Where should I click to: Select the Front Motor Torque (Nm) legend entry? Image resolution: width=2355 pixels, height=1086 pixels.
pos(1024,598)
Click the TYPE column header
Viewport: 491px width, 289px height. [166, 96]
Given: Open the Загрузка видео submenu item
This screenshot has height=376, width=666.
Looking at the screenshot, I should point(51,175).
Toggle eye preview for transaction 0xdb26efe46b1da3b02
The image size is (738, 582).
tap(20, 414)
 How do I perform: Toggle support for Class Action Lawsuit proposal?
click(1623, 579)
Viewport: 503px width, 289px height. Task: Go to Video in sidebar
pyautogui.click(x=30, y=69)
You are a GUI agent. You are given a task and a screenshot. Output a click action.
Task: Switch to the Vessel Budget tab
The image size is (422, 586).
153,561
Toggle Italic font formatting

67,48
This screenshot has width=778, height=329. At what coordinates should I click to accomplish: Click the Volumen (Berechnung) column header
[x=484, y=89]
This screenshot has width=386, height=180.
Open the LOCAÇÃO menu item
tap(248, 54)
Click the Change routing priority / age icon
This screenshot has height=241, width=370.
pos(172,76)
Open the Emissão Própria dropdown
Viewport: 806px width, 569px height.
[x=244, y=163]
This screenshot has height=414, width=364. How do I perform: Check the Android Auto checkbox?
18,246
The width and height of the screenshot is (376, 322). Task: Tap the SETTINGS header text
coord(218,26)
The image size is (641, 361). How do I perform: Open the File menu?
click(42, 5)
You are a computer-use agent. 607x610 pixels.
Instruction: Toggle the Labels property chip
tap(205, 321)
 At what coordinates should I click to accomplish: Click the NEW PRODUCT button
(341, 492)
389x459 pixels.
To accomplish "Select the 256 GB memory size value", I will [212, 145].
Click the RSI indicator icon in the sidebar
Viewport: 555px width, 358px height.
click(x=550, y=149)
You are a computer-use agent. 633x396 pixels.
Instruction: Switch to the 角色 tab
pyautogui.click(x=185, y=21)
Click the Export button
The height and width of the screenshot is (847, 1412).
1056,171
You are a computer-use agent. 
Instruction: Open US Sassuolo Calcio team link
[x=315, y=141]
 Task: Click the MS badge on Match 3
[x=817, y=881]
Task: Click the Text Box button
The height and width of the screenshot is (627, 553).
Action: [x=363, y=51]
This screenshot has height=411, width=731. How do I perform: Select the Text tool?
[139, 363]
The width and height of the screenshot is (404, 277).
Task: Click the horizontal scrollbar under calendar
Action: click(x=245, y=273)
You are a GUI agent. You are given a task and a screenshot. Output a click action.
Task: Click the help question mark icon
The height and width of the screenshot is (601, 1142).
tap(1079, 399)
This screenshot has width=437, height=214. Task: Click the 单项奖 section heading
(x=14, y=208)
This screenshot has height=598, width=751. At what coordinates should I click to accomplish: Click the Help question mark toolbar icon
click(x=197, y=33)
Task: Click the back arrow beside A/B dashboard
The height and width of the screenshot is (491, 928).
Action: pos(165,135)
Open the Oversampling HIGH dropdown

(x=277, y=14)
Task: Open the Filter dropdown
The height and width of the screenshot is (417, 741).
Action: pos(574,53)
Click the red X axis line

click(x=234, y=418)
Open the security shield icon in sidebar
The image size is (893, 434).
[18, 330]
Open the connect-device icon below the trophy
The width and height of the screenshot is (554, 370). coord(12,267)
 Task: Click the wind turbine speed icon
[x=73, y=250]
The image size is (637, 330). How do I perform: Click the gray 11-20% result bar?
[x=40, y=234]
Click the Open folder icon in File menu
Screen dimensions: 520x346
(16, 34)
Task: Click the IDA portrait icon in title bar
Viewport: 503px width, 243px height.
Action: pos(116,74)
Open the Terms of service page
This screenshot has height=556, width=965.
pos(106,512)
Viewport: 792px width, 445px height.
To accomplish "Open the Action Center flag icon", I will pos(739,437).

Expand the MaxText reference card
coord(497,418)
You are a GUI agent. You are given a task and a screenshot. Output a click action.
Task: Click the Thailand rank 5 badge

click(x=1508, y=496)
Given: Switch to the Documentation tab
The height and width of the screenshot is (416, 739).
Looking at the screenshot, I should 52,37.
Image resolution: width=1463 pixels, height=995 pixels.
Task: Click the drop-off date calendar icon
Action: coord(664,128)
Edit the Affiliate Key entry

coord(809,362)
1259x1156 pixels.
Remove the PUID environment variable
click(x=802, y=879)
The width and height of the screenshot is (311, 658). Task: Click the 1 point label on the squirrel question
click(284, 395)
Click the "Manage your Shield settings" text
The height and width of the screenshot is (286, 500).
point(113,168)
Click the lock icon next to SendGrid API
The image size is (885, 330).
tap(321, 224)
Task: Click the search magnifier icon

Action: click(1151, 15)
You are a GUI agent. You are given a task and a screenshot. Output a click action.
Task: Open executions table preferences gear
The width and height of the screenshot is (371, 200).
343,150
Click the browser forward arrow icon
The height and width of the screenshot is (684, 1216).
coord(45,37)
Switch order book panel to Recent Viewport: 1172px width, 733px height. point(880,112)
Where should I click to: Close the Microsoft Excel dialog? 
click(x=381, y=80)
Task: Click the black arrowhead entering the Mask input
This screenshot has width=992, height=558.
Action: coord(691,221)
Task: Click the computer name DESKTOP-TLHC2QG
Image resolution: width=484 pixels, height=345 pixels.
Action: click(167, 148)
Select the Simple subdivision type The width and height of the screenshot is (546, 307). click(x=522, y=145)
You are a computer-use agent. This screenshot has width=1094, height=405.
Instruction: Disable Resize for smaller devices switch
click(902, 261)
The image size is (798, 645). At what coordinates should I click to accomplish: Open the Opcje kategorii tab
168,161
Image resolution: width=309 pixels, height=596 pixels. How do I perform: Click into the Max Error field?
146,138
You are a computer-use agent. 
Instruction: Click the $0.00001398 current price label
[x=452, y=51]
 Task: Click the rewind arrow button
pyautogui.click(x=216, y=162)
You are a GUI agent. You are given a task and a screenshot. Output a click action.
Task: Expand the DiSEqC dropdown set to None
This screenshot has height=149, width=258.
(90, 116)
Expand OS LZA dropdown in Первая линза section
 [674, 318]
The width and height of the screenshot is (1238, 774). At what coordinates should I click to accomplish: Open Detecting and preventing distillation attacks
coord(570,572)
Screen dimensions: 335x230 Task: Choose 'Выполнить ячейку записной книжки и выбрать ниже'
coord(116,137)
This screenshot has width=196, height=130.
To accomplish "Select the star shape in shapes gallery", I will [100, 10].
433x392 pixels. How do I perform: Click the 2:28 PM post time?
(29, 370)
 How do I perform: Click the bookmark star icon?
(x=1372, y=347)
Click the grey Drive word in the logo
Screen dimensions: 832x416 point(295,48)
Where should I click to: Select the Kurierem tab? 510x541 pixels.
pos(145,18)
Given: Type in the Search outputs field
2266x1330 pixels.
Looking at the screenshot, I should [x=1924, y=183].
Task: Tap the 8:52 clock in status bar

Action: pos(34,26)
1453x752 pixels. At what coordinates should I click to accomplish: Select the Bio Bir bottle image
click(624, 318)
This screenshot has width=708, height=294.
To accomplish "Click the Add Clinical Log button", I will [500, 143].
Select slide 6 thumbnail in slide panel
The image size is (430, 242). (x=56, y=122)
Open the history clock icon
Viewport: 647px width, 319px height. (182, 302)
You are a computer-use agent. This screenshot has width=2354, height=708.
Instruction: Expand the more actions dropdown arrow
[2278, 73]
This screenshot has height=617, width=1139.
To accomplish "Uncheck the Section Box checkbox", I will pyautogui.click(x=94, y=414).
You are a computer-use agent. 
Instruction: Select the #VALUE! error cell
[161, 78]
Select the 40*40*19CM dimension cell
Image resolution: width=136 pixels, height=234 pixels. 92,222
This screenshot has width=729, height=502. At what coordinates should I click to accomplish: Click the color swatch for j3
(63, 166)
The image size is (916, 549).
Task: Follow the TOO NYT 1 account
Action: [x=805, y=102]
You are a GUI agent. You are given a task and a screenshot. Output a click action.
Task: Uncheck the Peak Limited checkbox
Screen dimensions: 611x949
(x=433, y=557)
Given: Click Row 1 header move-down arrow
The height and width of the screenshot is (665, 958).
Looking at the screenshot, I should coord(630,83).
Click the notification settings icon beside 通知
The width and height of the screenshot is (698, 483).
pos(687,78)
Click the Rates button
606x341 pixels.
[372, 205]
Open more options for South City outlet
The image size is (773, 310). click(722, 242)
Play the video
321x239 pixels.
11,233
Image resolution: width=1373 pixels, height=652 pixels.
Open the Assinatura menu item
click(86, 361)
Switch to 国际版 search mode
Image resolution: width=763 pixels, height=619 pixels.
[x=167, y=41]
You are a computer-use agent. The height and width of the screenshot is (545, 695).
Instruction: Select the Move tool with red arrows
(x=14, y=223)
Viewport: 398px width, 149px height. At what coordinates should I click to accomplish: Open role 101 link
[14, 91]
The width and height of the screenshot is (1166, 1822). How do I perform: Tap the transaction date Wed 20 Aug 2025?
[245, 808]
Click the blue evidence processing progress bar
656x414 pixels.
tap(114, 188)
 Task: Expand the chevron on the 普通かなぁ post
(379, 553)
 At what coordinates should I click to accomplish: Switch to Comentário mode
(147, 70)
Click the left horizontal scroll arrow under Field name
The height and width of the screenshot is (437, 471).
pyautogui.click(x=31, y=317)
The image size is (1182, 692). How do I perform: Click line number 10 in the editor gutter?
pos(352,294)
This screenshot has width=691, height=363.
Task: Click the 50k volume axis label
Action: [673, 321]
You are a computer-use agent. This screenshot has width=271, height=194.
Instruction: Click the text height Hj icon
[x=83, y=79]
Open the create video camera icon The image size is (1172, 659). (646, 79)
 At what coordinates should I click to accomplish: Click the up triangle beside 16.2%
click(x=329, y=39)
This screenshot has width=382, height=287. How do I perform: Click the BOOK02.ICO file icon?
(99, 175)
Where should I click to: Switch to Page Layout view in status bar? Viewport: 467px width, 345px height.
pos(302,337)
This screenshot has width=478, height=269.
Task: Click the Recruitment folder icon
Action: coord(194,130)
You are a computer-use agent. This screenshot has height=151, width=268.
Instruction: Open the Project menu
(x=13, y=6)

+===+

Goal:
Can you copy the records verbatim, starting from the first line and continuing through the line that contains "Looking at the screenshot, I should point(51,175).", with nothing after it?

Solution to this task:
Where should I click to: Select the Front Motor Torque (Nm) legend entry? Image resolution: width=2355 pixels, height=1086 pixels.
pos(1024,598)
Click the TYPE column header
Viewport: 491px width, 289px height. [166, 96]
Given: Open the Загрузка видео submenu item
This screenshot has height=376, width=666.
Looking at the screenshot, I should point(51,175).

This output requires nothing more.